EXCERTO ESCOLHIDO:
• • • •

O Gerente da Noite
Já aqui falei por alto de cinema e da relação estreita entre livros e filmes, mas hoje vou falar de televisão. Mais concretamente, de séries televisivas.
Longe vai o tempo em que as séries que víamos na televisão eram os parentes pobres do cinema. Cá em Portugal quase se resumiam a séries policiais americanas e a uma ou outra produção inglesa ou eventualmente com outro país de origem (não estou obviamente a incluir as sitcoms, que sempre abundaram). Tinham em comum o facto de serem habitualmente interpretadas por actores e actrizes pouco ou nada conhecidos no mundo cinematográfico – eram assim como que um laboratório para novos actores, e para quem é mais jovem ou tem memória curta deixem-me dar-vos alguns exemplos de que me lembro assim de repente: Anthony Hopkins foi o Pedro de “Guerra e Paz”, na adaptação que a BBC fez em 1972 da obra de Lev Tolstoi; Meryl Streep e James Woods fizeram par romântico na mini-série “Holocausto” exibida em 1978 pela NBC; Jeremy Irons foi um dos protagonistas de “Reviver o passado em Brideshead”, uma série de 1981 produzida pela Granada Television com base no romance de Evelyn Waugh. Estas e outras séries foram a rampa de lançamento para grandes actores do cinema actual.

• • • •

EXTRATO DOS DADOS:
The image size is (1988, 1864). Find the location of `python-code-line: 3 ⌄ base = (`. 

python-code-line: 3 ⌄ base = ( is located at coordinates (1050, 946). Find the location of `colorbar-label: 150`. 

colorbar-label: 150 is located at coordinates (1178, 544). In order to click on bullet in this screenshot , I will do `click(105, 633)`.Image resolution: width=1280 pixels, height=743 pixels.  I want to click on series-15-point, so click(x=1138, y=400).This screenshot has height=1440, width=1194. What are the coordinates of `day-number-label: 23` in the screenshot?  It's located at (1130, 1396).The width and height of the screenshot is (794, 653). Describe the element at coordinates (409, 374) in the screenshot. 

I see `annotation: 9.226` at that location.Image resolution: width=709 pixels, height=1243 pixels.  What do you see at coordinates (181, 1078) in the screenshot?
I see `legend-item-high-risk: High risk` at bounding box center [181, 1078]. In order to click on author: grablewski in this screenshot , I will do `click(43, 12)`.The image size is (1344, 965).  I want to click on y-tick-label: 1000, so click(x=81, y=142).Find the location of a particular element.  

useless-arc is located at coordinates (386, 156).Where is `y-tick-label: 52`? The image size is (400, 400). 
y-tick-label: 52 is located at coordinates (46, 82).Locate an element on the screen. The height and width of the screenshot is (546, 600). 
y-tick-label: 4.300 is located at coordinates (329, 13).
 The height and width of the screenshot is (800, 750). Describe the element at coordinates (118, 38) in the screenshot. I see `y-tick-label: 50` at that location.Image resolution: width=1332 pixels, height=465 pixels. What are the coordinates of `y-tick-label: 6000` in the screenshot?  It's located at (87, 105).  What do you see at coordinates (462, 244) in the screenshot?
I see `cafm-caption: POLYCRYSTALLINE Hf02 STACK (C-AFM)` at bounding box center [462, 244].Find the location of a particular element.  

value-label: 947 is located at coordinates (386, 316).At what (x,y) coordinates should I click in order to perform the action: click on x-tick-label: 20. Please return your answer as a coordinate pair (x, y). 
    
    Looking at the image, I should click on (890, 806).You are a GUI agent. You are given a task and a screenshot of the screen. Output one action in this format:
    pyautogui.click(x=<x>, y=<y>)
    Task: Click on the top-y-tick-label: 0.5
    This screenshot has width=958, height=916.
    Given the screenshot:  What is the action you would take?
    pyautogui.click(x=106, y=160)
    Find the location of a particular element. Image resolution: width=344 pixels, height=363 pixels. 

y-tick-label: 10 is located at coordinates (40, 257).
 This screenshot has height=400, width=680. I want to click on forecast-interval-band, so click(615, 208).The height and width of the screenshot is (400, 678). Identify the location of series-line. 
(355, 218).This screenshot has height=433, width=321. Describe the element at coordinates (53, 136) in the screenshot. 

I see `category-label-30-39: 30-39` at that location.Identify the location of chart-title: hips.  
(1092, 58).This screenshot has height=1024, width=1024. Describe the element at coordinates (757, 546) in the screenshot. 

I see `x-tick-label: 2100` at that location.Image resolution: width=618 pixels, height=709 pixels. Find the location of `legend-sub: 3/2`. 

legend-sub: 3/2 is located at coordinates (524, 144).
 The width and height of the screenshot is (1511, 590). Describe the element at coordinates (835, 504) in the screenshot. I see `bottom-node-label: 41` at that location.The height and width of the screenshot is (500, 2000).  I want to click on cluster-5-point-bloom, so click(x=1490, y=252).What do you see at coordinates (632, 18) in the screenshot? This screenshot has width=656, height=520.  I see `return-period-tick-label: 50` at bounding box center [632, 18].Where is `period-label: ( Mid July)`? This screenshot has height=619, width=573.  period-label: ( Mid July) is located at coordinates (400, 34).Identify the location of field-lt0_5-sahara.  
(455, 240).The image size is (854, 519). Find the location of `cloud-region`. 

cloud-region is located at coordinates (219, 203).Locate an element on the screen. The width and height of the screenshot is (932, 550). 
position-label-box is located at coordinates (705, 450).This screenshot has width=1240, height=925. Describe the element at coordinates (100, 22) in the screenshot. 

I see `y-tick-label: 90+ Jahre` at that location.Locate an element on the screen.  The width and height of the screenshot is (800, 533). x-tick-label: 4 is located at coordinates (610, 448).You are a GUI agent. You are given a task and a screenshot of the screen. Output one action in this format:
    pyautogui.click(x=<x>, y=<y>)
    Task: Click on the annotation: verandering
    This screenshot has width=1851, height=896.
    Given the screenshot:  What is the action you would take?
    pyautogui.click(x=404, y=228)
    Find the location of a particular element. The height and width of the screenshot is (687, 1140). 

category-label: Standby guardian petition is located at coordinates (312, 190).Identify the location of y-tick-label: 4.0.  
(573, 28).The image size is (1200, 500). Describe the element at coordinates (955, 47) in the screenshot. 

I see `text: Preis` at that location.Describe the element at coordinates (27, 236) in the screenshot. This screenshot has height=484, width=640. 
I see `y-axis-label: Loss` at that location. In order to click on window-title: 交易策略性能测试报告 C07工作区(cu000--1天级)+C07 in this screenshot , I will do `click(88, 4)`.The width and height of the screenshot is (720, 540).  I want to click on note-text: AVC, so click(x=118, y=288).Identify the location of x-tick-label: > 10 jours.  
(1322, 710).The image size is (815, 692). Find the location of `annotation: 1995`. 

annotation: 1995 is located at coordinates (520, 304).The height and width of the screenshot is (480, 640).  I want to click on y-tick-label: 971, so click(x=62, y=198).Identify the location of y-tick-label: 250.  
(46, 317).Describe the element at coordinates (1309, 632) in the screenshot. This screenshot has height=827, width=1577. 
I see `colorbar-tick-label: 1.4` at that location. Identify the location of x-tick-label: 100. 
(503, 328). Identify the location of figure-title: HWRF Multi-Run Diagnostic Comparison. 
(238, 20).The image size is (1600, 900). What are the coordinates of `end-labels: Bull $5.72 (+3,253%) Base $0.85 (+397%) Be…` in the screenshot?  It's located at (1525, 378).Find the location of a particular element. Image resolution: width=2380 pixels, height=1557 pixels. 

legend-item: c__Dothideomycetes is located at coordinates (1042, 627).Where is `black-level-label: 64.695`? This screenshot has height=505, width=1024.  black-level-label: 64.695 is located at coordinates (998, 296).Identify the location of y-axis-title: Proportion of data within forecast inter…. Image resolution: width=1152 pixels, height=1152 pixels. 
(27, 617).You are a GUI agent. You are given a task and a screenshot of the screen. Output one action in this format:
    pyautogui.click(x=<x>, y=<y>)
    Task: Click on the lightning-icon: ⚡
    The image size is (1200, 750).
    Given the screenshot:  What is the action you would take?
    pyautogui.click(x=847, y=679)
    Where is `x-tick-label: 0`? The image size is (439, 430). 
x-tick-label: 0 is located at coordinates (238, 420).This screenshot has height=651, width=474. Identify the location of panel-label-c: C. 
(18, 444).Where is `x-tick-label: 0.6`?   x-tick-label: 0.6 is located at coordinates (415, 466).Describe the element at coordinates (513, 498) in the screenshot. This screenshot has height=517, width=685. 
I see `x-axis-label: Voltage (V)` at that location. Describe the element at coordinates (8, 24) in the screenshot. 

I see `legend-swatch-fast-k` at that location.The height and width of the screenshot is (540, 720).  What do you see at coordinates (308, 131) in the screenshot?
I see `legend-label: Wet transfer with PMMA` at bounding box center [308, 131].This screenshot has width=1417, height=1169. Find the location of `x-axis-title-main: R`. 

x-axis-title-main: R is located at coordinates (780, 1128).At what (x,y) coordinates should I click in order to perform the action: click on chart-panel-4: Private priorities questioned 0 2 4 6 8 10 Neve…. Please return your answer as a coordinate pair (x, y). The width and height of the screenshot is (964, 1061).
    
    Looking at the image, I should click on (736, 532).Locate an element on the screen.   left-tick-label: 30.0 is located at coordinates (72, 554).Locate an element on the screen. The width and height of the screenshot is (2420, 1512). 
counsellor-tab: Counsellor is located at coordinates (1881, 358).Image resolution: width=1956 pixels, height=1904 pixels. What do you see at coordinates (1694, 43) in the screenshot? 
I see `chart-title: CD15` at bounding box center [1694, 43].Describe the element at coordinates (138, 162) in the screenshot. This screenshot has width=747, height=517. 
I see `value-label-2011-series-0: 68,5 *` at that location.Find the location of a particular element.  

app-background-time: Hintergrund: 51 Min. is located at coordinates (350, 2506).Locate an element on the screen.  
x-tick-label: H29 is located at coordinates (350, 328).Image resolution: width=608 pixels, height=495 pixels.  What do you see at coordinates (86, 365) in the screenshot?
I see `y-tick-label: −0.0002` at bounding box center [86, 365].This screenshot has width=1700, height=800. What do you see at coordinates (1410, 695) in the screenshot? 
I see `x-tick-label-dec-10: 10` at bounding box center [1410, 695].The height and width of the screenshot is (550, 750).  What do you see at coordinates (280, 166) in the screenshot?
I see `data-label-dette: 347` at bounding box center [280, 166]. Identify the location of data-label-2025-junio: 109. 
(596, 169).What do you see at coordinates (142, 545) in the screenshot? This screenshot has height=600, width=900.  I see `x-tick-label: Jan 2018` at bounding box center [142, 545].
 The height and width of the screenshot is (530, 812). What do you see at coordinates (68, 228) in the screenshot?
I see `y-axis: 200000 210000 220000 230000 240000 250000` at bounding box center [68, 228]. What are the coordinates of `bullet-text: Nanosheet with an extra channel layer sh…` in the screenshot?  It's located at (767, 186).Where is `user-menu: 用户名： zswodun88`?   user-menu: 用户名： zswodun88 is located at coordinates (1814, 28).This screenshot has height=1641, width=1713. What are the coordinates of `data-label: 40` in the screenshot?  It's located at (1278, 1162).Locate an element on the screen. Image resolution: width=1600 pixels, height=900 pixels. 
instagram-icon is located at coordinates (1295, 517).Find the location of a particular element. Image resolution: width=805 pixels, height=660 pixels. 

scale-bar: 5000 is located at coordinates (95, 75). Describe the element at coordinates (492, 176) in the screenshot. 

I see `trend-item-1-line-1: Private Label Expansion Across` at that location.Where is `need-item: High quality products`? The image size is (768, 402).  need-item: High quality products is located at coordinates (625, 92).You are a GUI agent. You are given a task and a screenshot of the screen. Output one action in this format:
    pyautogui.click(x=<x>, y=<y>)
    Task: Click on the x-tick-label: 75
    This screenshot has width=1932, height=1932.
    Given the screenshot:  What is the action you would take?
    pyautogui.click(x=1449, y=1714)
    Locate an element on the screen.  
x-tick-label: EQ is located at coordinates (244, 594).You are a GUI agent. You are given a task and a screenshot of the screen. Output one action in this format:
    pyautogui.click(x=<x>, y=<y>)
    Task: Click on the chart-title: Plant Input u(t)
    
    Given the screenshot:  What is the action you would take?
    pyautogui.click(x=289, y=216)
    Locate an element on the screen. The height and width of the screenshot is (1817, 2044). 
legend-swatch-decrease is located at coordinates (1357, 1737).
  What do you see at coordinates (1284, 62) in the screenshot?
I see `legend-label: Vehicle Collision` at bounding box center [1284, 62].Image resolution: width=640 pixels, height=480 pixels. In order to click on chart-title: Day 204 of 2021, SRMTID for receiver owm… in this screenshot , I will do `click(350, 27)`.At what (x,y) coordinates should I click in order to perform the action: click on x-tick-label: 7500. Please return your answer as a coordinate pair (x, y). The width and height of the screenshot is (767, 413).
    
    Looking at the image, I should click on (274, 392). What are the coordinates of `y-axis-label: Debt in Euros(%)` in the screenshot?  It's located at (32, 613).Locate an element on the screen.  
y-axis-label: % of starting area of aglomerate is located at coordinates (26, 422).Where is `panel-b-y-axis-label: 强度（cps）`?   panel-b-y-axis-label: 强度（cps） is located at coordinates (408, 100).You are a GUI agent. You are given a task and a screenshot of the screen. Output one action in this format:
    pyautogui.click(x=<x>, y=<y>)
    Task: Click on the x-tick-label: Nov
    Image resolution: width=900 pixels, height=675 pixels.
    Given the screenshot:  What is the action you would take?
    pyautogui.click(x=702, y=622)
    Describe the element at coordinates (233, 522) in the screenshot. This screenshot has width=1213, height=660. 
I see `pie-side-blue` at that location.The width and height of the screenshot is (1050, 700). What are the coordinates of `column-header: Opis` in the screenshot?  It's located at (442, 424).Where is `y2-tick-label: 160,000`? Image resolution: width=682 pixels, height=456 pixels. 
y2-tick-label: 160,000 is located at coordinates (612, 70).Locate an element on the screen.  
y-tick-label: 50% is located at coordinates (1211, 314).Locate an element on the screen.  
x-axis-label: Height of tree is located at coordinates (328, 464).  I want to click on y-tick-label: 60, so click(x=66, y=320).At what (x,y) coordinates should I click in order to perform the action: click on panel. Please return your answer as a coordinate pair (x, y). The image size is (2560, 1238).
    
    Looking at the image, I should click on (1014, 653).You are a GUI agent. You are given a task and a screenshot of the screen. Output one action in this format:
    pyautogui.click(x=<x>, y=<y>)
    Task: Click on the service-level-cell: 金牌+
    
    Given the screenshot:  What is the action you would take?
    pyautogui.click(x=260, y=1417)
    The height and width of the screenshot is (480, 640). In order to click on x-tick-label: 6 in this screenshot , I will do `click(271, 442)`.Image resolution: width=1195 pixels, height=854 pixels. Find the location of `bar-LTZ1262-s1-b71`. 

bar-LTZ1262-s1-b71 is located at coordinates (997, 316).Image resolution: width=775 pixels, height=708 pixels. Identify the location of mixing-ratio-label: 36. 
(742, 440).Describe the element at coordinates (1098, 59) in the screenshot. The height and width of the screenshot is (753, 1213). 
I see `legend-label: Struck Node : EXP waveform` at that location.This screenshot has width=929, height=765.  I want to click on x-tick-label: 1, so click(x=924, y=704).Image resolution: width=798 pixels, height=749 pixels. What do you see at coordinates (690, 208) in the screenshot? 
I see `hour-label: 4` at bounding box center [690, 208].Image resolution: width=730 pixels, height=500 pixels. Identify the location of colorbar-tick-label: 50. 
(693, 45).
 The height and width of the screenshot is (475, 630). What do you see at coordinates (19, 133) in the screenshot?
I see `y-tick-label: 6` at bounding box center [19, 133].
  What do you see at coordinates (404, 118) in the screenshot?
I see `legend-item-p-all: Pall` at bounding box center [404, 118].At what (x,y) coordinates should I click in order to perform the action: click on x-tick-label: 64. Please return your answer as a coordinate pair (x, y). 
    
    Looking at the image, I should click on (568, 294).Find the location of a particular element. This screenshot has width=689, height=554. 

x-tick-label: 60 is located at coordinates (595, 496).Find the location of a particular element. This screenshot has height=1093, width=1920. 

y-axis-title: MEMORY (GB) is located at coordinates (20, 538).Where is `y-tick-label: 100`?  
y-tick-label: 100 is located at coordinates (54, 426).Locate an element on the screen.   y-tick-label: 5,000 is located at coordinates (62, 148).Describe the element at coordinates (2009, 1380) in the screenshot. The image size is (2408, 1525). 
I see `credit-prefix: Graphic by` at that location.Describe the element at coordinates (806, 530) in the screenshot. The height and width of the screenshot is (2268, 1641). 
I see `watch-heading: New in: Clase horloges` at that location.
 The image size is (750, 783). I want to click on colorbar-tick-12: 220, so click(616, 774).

• • • •

TAREFA A FAZER: Transcreve o texto sobre séries de televisão desde "O Gerente da" até "de séries televisivas.", inclusive. Os dados não têm nada a ver com o texto.

RESPOSTA:
O Gerente da Noite
Já aqui falei por alto de cinema e da relação estreita entre livros e filmes, mas hoje vou falar de televisão. Mais concretamente, de séries televisivas.